Stored data:
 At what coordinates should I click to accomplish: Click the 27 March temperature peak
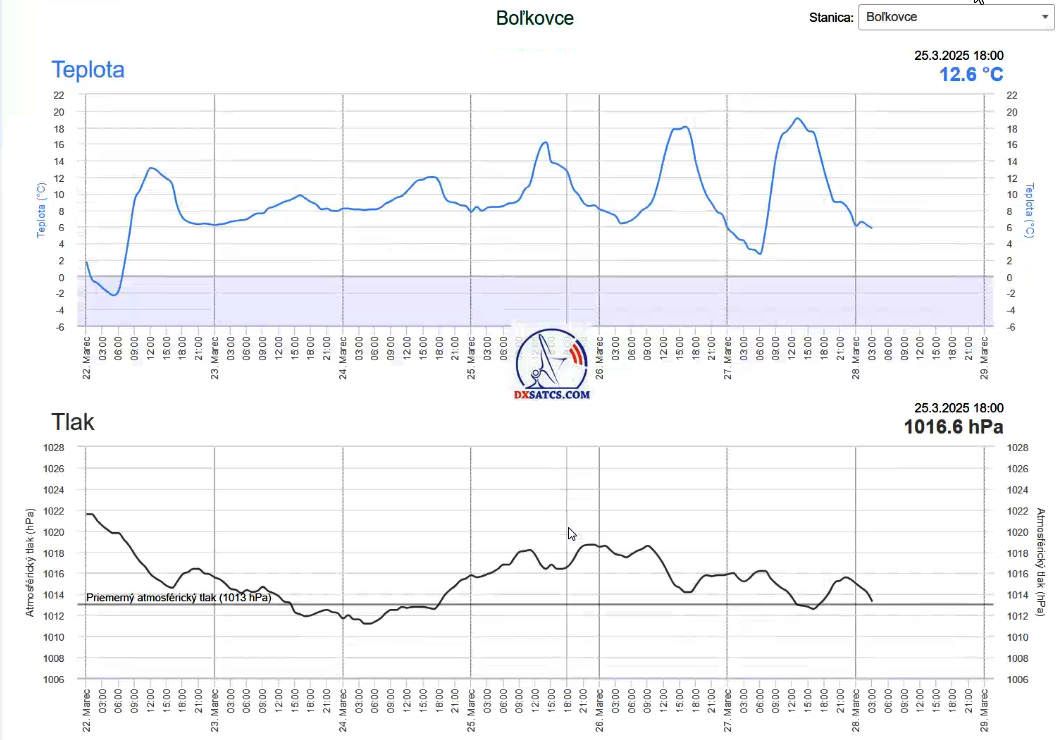click(797, 119)
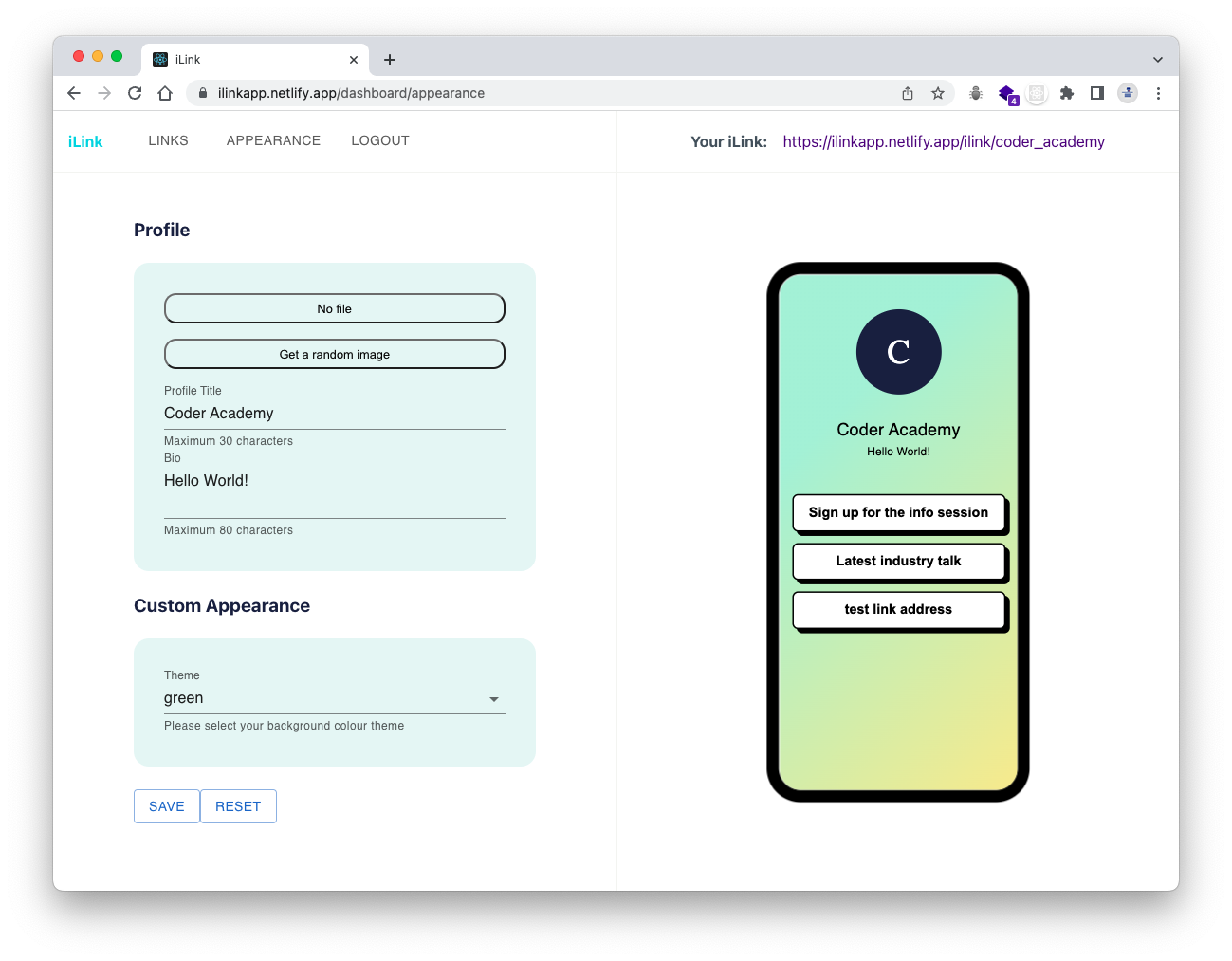Go to the browser home icon
The height and width of the screenshot is (961, 1232).
tap(165, 93)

• [Aim of the exercise]
Each record is to be written out exactly. No picture goes in.

• [Result below]
 At what coordinates should I click to accomplish: Click the 27 March temperature peak
click(797, 119)
Go to the browser home icon
The height and width of the screenshot is (961, 1232).
tap(165, 93)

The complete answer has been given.